Buck's story is a reminder that data preservation is a personal responsibility, not a service you outsource. For anyone with files that matter, photos of children, creative work, financial records, the lesson is clear: make physical copies, store them properly, and assume the cloud will eventually disappear. The 22-year-old CDs in that garage outlived multiple iterations of Google Drive's terms of service.

Frequently Asked Questions

How long do CD-Rs last?

High-quality CD-Rs stored in cool, dark conditions typically last 15 to 20 years. Some last longer, as Buck's 22-year-old discs demonstrate.

Can scratched CDs still be recovered?

Often, yes. Specialized recovery software and multiple read attempts with different drives can retrieve data from scratched or degraded discs.

Is cloud storage safer than physical backups?

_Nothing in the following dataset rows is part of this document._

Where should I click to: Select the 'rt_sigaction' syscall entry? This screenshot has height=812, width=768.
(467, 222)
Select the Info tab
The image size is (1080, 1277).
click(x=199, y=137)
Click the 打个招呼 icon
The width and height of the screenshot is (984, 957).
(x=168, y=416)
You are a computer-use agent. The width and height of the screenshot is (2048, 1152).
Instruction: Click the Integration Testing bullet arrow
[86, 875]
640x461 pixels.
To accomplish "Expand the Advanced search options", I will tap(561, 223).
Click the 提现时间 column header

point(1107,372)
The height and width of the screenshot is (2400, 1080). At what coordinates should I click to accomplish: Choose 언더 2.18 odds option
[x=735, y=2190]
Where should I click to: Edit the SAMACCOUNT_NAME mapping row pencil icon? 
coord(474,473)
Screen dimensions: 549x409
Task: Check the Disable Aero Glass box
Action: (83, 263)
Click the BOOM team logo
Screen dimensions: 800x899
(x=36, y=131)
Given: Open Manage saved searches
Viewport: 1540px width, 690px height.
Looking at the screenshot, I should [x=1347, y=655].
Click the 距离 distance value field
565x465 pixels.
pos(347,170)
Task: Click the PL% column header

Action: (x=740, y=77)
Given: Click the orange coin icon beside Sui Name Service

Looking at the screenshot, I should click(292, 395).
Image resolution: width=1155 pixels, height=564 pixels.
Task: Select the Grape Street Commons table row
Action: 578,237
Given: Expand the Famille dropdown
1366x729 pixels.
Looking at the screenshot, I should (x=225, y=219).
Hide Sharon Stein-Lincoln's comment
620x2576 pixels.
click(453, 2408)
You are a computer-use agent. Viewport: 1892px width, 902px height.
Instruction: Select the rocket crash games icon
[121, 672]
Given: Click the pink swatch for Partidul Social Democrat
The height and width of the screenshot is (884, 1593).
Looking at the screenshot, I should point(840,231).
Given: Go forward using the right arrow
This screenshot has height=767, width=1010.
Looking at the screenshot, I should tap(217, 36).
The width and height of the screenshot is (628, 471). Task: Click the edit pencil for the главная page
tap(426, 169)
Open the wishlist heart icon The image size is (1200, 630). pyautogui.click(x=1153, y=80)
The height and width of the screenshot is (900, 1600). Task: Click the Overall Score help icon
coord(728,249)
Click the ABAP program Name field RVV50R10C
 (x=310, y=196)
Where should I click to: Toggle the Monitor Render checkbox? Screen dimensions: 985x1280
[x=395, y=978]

Cloud storage is convenient but not permanent. Services can shut down, accounts can be locked, and terms of service can change. Physical media you control cannot be revoked.

What is digital archaeology?

Digital archaeology refers to recovering data from legacy storage media, often from deceased relatives. It's increasingly common as older generations leave behind drives, discs, and devices.

Which brand of CD-Rs lasts longest?

Verbatim and Taiyo Yuden are widely regarded as the most archival-quality CD-R brands, with better dye stability than budget alternatives.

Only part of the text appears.